Blue Bloods: America's Brotherhood of Police Officers
History would suggest that unionism and policing are, at their foundation, incompatible. For one thing, the officers who founded the FOP made it very clear that it was not a union. In the volume The Fraternal Order of Police 1915-1976: A History, a work commissioned by the FOP itself, cofounder Martin L. Toole is quoted as saying, “We are banded together for our own enjoyment!” Founding officers rejected the name “United Association of Police because ‘that name sounded too much like Union, and Union sounded too antagonistic.’ ” These officers sought a way to bargain collectively over issues like wages and hours, without affiliating themselves with labor organizations.
And as labor historian Rosemary Feurer told me in an interview, until the 1970s “there was a feeling that police didn’t belong in the union movement. And now I think we have to realize that that is part of our history, from the stark reality that people were confronted with police brutality whenever they tried to assert their rights as union members.” Indeed, the most formative days of the labor movement were marked by police violence against workers. During the 1886 Haymarket Affair, police fired on the crowd during a dispute with striking workers. During the 1921 Battle of Blair Mountain—the largest labor uprising in American history—thousands of West Virginians led by the United Mine Workers were in armed struggle against thousands of police and National Guardsmen. The local sheriff, Don Chafin, was paid by mine operators to beat, arrest, or intimidate suspected union organizers, a job which each year earned him more than 10 times his annual salary in bribes and helped him maintain a well-funded department. By 1921, his net worth was about $350,000. In the 1937 Memorial Day Massacre, police fired on a demonstration of steelworkers, killing 10 and seriously wounding many others, including a baby and an 11-year-old boy. A worker on the scene said that as the injured fell under the hail of bullets, it looked “as though they were being mowed down with a scythe.”

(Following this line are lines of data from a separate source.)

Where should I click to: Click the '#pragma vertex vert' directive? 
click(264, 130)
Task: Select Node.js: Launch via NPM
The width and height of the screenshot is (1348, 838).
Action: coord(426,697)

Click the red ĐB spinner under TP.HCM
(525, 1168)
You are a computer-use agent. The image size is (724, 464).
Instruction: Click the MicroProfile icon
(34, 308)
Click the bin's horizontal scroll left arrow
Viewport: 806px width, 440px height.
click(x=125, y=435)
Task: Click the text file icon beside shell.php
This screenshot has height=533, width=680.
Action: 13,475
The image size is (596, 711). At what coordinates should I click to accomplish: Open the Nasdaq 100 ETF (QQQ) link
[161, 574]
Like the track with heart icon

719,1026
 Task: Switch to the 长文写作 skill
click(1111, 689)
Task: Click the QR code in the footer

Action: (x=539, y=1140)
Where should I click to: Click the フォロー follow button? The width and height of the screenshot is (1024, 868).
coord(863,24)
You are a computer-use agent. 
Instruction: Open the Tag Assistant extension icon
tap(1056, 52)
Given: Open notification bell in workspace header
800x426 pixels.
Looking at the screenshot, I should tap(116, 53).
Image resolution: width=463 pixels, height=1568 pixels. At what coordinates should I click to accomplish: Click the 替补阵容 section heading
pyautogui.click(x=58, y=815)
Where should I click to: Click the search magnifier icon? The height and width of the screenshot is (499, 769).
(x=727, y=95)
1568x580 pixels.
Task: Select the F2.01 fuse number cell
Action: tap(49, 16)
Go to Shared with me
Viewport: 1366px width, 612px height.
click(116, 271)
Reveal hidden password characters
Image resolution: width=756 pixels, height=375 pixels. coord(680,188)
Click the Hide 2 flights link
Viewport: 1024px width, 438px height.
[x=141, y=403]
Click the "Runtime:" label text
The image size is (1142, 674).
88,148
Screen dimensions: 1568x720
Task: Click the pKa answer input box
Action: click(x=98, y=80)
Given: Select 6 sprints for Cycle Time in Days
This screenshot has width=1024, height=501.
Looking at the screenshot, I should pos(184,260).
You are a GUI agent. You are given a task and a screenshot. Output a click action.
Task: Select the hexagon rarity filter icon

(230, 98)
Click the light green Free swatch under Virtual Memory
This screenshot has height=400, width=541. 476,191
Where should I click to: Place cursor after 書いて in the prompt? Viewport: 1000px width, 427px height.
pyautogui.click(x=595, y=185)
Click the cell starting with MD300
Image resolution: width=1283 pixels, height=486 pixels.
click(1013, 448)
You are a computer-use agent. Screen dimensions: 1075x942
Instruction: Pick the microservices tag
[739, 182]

And the institution of policing as a means of violently controlling working persons’ right to economic freedom has deeper roots than even the labor movement itself. The need to attack workers in the name of private interests is historically intertwined, like a double helix, with the need to control, limit, and sanction Black autonomy.
“You will find that this question of the control of labor underlies every other question of state interest,” South Carolinian William H. Trescott told the governor of South Carolina in 1865. The end of the Civil War meant that millions of Black people were transformed from items of property, from which labor could be forcibly and freely extracted, to independent humans with, at least nominally, the agency to do with their labor what they pleased, for their own benefit. “Virtually from the moment the Civil War ended,” writes historian Eric Foner, “the search began for legal means of subordinating a volatile black population that regarded economic independence as a corollary of freedom and the old labor discipline as a badge of slavery.” In the absence of slavery as the means by which Black people could be made to stay in one place and work when and how White people needed them to work, the plantation class looked to the law to ensure that they would. Hence, the Reconstruction-era legislation known as the Black Codes was born. In Mississippi, being Black and not having written proof that you were employed was now illegal. In South Carolina, being Black and having a job other than servant or farmer was illegal unless you paid an annual tax of up to $100. Being in a traveling circus or an acting troupe? Illegal. In Virginia, asking for pay beyond the “usual and common wages given to other laborers” was illegal. In Florida, disrespecting or disobeying your employer was illegal. In some areas, fishing and hunting, or even owning guns, were now banned, as these activities could lessen Black dependence on White people for employment.
And who would enforce these new laws? The police. In some cases, Foner writes, these newly deputized men wore their old Confederate uniforms as they patrolled Black homesteads, seizing weapons and arresting people for labor violations.
Despite this history, those who lead America’s police unions raise a cautionary alarm—that teachers and other public sector workers should be wary of any attempts to curtail police power, lest they find themselves at the center of the next effort to limit union rights. In June, Patrick J. Lynch, who heads the Police Benevolent Association of the City of New York, wrote an op-ed in the New York Daily News drawing a direct connection between efforts to defund the police and a broader labor struggle. “Our brothers and sisters in the labor movement should be very careful. If they support a successful campaign to strip police officers of our union rights, they will see those same tactics repeated against teachers, bus drivers, nurses and other public sector workers across this country.”
But there’s a crucial difference. “How many unions are there where you’re assigned a gun and told you can shoot people?” Philadelphia district attorney Larry Krasner asked me during a phone interview. “I mean, they have superpowers. They are given superpowers over the lives and freedom of other people. Over the integrity of their bodies.” Krasner told me of two instances in his legal career when he defended women who, after finding their police officer husbands cheating and trying to divorce them, had been arrested by those same husbands. One was arrested twice. The other was arrested alongside her brother, who had tried to defend her. Both women were found not guilty despite police officers testifying against them on the stand. Krasner attempted to sue on their behalf, for monetary damages but also injunctive relief—for the police department to change its policies to require an arrest of a relative or spouse to be overseen by a supervisor.